One question I have is why you need UndecidableInstances.  If we got
rid of the coverage condition, would your code be able to work without
relying on contexts for instance selection?

Now I understand the reference to the ML paper.  If you were to
implement this in GHC you would encode the TC_code as the packge,
module, and type name, letter by letter?  (Or bit by bit since symbols
can contain unicode?)  Or could you use interface hashes (or whatever
those hex numbers are when you run ghc-pkg -v)?

How would you make this safe for dynamic loading?  Would you have to
keep track of all the package/module names that have been linked into
the program and/or loaded, and not allow duplicates?  Is dynamic
unloading of code ever possible?  Or at least is re-loading possible,
since that appears to be key for debugging web servers and such?

Finally, how do you express constraints in contexts using type
families?  For example, say I wanted to implement folds over tuples.
With fundeps (and undecidable instances, etc.), I would use a proxy
type of class Function2 to represent the function:

{-# LANGUAGE MultiParamTypeClasses #-}
{-# LANGUAGE FunctionalDependencies #-}
{-# LANGUAGE FlexibleInstances #-}
{-# LANGUAGE UndecidableInstances #-}

class Function2 f a b r | f a b -> r where
    funcall2 :: f -> a -> b -> r

-- An example, to show something of class Show and put the result in
-- a list endo:
data PolyShows = PolyShows
instance (Show a) =>
    Function2 PolyShows ([[Char]] -> [[Char]]) a ([[Char]] -> [[Char]]) where
        funcall2 _ start a = start . (show a :)

-- Define a class for folds, as well as an instance for each tuple size:

class TupleFoldl f z t r | f z t -> r where
    tupleFoldl :: f -> z -> t -> r

instance TupleFoldl f z () z where
    tupleFoldl _ z _ = z
instance (Function2 f z v0 r1, Function2 f r1 v1 r2) =>
    TupleFoldl f z (v0,v1) r2 where
        tupleFoldl f z (v0,v1) = funcall2 f (funcall2 f z v0) v1
instance (Function2 f z v0 r1, Function2 f r1 v1 r2, Function2 f r2 v2 r3) =>
    TupleFoldl f z (v0,v1,v2) r3 where
        tupleFoldl f z (v0,v1,v2) =
            funcall2 f (funcall2 f (funcall2 f z v0) v1) v2
-- ... and so on ...

Now I can run:

>>> tupleFoldl PolyShows (id::[String]->[String]) (1,2) []
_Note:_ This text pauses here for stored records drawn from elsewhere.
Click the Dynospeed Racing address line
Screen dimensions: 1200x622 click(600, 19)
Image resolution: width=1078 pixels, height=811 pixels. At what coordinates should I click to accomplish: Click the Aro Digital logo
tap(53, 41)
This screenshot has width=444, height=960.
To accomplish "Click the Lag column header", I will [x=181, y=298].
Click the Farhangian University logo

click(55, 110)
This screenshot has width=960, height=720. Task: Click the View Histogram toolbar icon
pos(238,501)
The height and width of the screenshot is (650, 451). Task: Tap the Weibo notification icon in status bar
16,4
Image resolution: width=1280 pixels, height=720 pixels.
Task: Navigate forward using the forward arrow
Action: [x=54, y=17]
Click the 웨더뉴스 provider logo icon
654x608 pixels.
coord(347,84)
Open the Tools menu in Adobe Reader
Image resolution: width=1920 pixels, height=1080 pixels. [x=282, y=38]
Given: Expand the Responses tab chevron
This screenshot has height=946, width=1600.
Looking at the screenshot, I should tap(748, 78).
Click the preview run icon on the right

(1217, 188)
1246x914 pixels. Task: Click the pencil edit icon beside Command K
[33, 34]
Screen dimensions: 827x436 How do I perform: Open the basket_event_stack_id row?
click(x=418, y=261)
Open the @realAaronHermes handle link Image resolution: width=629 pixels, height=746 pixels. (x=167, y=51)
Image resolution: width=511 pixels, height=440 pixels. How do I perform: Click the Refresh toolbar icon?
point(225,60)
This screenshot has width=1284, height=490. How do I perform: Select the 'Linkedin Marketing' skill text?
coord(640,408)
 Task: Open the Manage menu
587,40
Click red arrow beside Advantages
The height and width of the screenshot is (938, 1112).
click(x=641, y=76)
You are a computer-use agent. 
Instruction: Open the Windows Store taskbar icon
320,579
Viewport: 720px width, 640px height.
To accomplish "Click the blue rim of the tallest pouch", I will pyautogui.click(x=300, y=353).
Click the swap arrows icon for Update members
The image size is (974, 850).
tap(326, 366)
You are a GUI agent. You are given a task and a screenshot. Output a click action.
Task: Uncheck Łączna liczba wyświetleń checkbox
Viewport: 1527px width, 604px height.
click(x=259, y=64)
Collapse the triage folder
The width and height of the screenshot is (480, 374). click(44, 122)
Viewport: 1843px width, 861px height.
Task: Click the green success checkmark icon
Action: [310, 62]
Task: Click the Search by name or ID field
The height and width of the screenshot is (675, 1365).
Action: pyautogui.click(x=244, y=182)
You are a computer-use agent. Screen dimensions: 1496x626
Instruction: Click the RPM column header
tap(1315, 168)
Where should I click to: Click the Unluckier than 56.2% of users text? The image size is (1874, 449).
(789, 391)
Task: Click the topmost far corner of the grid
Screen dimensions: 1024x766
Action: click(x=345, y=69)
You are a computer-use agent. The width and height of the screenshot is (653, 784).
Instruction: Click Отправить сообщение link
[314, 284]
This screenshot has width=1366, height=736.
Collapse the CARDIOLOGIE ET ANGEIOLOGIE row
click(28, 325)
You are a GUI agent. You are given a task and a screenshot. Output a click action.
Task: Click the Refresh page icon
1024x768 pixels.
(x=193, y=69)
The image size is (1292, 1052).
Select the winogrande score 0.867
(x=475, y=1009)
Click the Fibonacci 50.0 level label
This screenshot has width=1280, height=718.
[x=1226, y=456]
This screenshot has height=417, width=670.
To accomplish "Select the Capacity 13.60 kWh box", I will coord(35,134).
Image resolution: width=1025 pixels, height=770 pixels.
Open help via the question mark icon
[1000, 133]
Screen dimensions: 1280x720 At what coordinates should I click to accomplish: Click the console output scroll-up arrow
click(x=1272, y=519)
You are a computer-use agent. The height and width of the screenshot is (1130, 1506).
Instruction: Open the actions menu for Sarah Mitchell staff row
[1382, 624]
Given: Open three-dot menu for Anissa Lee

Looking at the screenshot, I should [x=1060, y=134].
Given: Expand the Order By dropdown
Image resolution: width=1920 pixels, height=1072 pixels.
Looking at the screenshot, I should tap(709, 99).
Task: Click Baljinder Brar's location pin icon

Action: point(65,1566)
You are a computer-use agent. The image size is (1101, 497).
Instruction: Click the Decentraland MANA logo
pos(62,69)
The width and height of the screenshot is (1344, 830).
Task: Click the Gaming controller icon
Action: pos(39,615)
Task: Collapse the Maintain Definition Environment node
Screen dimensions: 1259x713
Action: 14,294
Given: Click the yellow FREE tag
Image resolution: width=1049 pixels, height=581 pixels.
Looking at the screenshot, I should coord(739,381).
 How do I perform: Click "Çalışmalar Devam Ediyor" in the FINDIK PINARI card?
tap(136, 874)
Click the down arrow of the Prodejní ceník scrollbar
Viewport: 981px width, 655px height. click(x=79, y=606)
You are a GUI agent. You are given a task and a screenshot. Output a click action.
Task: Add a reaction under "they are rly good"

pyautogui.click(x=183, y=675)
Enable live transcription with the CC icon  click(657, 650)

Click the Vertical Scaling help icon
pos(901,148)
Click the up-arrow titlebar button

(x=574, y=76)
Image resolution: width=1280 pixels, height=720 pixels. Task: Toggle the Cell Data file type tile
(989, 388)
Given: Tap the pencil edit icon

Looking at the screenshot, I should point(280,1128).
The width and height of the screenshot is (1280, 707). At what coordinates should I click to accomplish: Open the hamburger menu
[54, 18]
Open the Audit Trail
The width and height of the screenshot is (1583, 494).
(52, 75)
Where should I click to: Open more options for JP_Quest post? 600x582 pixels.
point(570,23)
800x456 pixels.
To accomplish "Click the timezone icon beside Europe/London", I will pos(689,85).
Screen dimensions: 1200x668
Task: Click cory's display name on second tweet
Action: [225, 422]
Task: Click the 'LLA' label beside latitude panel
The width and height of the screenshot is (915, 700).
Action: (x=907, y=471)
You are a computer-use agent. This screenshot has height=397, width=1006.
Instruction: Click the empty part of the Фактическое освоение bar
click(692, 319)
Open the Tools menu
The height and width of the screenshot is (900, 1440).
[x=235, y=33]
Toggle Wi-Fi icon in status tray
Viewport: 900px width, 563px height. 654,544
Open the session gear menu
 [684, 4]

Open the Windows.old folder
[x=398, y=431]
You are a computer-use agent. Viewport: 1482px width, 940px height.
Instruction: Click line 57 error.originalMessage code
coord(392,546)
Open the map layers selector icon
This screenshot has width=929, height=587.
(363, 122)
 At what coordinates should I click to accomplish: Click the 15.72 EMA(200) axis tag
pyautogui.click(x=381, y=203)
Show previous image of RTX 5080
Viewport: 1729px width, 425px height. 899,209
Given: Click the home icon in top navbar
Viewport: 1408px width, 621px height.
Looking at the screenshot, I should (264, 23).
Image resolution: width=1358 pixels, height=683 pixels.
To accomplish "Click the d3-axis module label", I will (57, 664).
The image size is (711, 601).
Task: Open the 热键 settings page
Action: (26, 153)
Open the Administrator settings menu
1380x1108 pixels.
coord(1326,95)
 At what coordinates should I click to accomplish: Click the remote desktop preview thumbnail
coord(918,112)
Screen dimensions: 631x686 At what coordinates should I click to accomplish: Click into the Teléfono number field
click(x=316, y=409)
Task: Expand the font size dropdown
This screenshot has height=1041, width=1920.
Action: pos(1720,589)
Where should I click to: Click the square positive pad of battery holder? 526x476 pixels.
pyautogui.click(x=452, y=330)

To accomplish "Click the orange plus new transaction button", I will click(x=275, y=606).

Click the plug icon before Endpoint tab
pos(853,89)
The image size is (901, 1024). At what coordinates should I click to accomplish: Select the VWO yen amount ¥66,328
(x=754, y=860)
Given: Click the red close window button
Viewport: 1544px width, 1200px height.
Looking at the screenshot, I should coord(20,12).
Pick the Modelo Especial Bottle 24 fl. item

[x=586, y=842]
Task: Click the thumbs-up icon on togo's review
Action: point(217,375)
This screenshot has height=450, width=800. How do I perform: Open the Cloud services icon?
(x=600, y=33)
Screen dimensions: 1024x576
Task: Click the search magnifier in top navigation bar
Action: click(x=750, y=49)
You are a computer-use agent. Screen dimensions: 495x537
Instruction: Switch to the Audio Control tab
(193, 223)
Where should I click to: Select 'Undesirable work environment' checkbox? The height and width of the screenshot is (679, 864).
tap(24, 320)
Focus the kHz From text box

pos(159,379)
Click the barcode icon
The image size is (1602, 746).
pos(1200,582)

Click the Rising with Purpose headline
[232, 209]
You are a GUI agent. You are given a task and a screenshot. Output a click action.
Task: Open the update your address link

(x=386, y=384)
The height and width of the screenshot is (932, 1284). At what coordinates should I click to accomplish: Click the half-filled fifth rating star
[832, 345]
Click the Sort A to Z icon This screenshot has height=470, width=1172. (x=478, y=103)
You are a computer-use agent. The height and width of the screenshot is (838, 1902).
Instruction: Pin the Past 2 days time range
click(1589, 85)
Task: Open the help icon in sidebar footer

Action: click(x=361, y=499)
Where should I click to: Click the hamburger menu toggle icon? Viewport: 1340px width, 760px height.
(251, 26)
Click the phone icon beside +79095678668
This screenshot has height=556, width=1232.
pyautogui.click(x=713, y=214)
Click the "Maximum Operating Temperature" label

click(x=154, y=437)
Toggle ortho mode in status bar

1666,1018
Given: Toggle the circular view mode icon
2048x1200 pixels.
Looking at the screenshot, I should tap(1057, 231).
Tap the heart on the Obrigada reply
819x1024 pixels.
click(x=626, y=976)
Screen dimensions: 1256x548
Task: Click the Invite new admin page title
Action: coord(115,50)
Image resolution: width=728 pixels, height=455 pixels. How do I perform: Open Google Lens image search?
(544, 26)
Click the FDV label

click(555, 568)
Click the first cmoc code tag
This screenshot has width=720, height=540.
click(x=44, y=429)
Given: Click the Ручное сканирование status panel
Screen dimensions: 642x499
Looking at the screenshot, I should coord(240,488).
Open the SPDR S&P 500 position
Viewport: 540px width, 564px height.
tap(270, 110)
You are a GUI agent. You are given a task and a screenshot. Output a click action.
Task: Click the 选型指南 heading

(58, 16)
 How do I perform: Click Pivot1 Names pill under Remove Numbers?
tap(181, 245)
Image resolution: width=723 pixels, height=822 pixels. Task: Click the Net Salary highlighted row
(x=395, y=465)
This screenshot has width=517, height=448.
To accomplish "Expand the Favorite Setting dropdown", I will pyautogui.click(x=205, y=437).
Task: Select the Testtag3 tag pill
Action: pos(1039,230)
In your case, how do I define an Apply instance equivalent to

Moreover, the fundep code above depends on the Function2 constraints
to make things work out correctly.  It also has the nice property that
ghc can figure out many of the types automatically.  You have to
specify id's type, but ghc figures out the type of [], figures out the
return type, and deals with 1 and 2 being (Num a => a).

Now is it the case that to do this with TYPEREP, you have to add an
internal class to express the constraints, and just pass extra
arguments to the class in a wrapper function?  Presumably you then
have a bunch of ~ constraints.  Does the type inference work as well?

It's a bit more typing, but if you can do it without undecidable
instances, or even with undecidable instances but keeping a bounded
context stack depth, then it would definitely be worth it.  With
fundeps and undecidable instances, if I use the default context stack
depth of 21, my left and right folds crap out at 10 and 13 element
tuples, respectively.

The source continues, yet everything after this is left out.